Task 1
Reproduce the passage of the SAC-GMM robot skill page that starts at "However, although these" and ends at "every time step.".

Document excerpt
--

Robot Skill Adaptation
via Soft Actor-Critic Gaussian Mixture Models

scroll down

Robot Skill Adaptation via SAC-GMM


Figure 1. Overview of robot skill adaptation via SAC-GMM.

A core challenge for an autonomous agent acting in the real world is to adapt its repertoire of skills to cope with its noisy perception and dynamics. To scale learning of skills to long-horizon tasks, robots should be able to learn and later refine their skills in a structured manner through trajectories rather than making instantaneous decisions individually at each time step. To this end, we propose the Soft Actor-Critic Gaussian Mixture Model (SAC-GMM), a novel hybrid approach that learns robot skills through a dynamical system and adapts the learned skills in their own trajectory distribution space through interactions with the environment. Our approach combines classical robotics techniques of learning from demonstration with the deep reinforcement learning framework and exploits their complementary nature. We show that our method utilizes sensors solely available during the execution of preliminarily learned skills to extract relevant features that lead to faster skill refinement. Extensive evaluations in both simulation and real-world environments demonstrate the effectiveness of our method in refining robot skills by leveraging physical interactions, high-dimensional sensory data, and sparse task completion rewards.

SAC-GMM Image Overview
Figure 1. SAC-GMM: The Gaussian Mixture Model (GMM) agent learns a skill with few demonstrations and controls the robot with high-frequency F, the Soft Actor-Critic (SAC) agent affords to work with a lower frequency and refines the skill via adapting GMM parameters by leveraging physical interaction, high-dimensional sensory data, and sparse rewards.


Thinking ahead is a hallmark of human intelligence. From early infancy, we form rich primitive object concepts through our physical interactions with the real world and apply this knowledge as an intuitive model of physics for reasoning about physically plausible trajectories and adapting them to suit our purposes.

Figure 2: Trajectory reasoning is a capacity learned from early infancy through observing other people act and direct interaction with the world.

The most current deep imitation and reinforcement learning paradigms for robot sensorimotor control are typically trained to make isolated decisions at each time step of the trajectory. In fact, most of the existing end-to-end high-capacity models map directly from pixels to actions.
However, although these approaches can capture complex relationships and are flexible to adapt in face of noisy perception, they require extensive amounts of data, and the trained agent is typically bound to take a distinct decision at every time step.

The dynamical systems approach for trajectory learning from demonstrations provides a high level of reactivity and robustness against perturbations in the environment. Despite the great success of dynamical systems in affording flexible robotic systems for industry, where a high-precision state of the environment is available, they are still of limited use in more complex real-world robotics scenarios. The main limitations of current dynamical systems in contrast to deep sensorimotor learning methods are their incompetence in handling raw high-dimensional sensory data such as images, and their susceptibility to noise in the perception pipeline.

--

Listed records
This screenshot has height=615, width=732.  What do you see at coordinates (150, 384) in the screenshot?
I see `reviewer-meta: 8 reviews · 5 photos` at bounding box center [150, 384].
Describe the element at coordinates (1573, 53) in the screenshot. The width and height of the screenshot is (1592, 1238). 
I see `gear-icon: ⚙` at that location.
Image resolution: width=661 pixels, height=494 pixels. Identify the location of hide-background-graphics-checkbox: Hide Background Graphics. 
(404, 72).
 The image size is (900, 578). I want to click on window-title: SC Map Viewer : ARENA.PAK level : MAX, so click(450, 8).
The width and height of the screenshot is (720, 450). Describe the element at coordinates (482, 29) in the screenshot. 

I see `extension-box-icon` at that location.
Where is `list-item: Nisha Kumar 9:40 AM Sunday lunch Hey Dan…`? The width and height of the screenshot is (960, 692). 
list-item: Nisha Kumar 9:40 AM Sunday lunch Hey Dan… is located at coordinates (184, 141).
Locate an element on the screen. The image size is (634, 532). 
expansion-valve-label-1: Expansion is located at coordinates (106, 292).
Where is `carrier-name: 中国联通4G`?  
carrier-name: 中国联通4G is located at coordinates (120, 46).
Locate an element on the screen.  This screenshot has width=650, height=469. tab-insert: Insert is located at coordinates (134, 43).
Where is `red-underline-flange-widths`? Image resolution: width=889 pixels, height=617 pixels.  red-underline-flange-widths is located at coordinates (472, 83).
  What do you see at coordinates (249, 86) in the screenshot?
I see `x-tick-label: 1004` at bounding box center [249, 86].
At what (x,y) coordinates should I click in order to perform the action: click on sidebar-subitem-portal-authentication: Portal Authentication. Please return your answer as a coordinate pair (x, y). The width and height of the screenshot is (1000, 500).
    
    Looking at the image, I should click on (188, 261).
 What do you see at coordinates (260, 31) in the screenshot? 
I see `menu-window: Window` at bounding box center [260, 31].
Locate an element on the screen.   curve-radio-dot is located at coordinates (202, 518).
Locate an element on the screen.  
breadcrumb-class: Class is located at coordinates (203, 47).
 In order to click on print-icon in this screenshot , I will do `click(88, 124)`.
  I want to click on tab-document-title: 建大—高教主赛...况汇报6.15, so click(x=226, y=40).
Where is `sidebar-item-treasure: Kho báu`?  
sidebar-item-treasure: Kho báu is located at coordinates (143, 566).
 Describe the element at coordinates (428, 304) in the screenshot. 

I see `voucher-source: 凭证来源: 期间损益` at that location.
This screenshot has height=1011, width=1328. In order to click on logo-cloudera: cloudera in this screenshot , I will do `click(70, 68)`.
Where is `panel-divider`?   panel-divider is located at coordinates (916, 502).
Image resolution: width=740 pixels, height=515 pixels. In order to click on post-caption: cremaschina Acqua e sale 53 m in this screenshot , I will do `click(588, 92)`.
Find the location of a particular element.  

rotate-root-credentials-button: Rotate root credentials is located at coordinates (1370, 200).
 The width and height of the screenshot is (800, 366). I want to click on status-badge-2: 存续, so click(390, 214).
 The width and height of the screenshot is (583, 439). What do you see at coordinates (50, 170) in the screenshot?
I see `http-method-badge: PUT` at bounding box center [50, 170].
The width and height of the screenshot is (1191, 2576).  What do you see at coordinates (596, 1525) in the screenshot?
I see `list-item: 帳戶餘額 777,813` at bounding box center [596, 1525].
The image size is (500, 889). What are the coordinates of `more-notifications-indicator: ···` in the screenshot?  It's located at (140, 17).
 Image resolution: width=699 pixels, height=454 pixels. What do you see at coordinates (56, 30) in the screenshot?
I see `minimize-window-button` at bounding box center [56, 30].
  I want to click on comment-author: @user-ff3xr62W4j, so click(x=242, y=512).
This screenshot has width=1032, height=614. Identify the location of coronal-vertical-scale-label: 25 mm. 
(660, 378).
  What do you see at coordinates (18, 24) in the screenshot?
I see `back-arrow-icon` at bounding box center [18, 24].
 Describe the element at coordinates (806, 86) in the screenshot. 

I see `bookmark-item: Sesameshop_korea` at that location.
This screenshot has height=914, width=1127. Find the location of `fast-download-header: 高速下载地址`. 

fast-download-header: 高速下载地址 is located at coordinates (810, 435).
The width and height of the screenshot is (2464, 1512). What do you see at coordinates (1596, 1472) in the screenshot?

--

Task 2
Return each line of the records in which the string "location" occurs.

Exercise output 1
However, although these approaches can capture complex relationships and are flexible to adapt in face of noisy perception, they require extensive amounts of data, and the trained agent is typically bound to take a distinct decision at every time step.

Exercise output 2
I see `gear-icon: ⚙` at that location.
Image resolution: width=661 pixels, height=494 pixels. Identify the location of hide-background-graphics-checkbox: Hide Background Graphics. 
I see `extension-box-icon` at that location.
I see `voucher-source: 凭证来源: 期间损益` at that location.
Find the location of a particular element.  
This screenshot has width=1032, height=614. Identify the location of coronal-vertical-scale-label: 25 mm. 
I see `bookmark-item: Sesameshop_korea` at that location.
This screenshot has height=914, width=1127. Find the location of `fast-download-header: 高速下载地址`. 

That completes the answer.